◆ Exercise requirements: Lines, not repeats, are what count: give the number of lines below that hold "vertical", and nothing more.

[Extracted records]
"""
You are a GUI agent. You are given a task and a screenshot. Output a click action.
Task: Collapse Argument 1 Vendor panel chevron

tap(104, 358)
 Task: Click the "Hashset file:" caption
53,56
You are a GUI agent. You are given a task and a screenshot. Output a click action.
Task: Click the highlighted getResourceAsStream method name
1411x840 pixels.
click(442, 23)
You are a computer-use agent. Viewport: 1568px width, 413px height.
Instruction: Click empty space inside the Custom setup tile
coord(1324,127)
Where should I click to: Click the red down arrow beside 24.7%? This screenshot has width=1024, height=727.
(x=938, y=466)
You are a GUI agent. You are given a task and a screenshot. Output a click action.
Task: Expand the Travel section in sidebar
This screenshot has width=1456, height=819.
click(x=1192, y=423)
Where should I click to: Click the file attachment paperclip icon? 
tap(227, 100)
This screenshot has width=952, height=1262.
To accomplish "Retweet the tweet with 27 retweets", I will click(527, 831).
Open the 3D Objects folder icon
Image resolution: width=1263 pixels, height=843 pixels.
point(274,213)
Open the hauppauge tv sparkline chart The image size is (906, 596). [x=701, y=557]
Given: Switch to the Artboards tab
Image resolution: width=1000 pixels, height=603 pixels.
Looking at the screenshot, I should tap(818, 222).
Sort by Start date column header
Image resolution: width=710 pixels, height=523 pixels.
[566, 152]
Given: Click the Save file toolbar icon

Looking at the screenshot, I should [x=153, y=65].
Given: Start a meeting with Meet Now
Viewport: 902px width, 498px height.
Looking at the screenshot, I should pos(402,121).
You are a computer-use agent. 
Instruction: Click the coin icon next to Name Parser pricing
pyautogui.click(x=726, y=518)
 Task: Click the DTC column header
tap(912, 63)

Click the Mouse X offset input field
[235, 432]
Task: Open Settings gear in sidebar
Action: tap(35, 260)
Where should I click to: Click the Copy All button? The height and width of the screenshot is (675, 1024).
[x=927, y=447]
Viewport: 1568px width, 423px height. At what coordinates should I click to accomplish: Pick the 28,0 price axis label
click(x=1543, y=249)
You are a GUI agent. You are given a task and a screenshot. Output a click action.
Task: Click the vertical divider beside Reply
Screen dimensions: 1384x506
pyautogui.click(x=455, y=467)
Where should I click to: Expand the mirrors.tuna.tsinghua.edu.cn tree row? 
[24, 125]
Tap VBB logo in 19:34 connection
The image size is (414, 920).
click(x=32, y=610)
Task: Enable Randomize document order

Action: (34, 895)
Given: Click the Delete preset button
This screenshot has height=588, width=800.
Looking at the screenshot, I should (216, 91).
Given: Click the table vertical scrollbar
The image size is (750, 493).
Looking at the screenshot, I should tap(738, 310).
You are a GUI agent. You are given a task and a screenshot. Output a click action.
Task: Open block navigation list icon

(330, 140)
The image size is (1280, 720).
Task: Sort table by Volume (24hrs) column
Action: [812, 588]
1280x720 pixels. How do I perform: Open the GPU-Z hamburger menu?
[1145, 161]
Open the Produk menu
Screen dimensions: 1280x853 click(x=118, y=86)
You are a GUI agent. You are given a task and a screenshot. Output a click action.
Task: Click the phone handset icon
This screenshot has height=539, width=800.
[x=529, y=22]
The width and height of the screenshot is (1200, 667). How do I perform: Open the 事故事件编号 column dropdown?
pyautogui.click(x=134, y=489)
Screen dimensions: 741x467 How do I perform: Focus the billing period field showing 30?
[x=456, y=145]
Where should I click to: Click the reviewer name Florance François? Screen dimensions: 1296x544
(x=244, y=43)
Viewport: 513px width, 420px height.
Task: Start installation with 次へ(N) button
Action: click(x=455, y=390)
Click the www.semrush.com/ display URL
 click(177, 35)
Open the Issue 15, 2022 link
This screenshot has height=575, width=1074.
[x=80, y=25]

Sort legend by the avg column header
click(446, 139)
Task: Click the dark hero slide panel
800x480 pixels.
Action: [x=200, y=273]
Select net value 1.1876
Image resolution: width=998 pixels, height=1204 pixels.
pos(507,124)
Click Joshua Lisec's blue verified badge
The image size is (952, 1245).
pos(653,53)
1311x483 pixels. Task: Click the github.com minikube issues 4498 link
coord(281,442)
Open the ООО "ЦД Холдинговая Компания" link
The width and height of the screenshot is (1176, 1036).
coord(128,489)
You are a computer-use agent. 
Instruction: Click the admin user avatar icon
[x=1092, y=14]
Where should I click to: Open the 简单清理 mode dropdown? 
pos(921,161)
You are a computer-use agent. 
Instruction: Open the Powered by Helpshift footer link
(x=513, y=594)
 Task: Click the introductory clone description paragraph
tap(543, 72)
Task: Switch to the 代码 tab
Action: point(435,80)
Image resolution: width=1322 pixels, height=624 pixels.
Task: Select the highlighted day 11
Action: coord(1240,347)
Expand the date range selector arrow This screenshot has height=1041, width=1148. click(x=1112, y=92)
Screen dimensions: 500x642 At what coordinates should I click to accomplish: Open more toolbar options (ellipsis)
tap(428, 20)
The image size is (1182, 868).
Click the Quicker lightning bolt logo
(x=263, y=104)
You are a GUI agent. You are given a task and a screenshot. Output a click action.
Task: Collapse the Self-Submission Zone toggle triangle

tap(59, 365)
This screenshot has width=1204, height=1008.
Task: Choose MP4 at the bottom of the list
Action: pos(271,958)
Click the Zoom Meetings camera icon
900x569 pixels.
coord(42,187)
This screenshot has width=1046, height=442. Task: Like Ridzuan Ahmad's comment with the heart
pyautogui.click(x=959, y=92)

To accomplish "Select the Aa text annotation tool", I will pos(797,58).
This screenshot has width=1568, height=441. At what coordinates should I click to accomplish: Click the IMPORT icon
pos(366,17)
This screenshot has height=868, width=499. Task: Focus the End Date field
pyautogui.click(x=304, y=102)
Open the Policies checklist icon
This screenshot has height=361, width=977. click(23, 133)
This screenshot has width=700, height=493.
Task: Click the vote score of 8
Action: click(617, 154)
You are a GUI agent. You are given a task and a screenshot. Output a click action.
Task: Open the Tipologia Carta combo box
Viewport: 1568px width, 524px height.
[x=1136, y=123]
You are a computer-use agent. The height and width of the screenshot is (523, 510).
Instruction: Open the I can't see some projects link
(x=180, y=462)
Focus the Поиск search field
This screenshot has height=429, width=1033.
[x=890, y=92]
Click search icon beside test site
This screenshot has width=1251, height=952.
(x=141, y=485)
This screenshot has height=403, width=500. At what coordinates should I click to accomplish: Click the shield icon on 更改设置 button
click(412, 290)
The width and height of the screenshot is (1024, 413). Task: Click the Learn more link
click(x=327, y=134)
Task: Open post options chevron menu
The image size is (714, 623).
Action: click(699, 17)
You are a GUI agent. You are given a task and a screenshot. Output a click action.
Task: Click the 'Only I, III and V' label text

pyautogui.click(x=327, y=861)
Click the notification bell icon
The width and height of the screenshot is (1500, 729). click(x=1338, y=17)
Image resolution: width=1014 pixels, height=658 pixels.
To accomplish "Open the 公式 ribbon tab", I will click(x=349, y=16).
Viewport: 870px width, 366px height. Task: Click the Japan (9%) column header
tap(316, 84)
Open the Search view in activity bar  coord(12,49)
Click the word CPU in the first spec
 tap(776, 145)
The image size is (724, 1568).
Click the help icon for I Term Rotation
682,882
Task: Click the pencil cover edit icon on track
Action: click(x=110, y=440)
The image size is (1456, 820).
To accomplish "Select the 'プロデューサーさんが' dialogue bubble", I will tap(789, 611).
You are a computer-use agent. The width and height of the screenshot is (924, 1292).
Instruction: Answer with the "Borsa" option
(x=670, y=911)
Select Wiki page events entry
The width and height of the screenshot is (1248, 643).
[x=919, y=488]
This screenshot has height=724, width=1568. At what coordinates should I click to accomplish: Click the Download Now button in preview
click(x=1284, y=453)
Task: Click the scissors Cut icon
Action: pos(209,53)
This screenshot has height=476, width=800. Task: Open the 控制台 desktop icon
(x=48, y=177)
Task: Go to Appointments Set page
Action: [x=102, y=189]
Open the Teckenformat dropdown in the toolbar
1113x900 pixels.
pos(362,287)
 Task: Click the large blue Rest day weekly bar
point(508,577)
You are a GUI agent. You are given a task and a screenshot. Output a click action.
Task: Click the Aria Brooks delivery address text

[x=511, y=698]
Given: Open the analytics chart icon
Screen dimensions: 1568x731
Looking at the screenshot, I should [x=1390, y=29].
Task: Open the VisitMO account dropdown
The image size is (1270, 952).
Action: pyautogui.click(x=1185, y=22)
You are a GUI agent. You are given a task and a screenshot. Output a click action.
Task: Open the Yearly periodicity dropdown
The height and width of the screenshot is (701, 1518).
"""
◆ Reply to the exercise: 2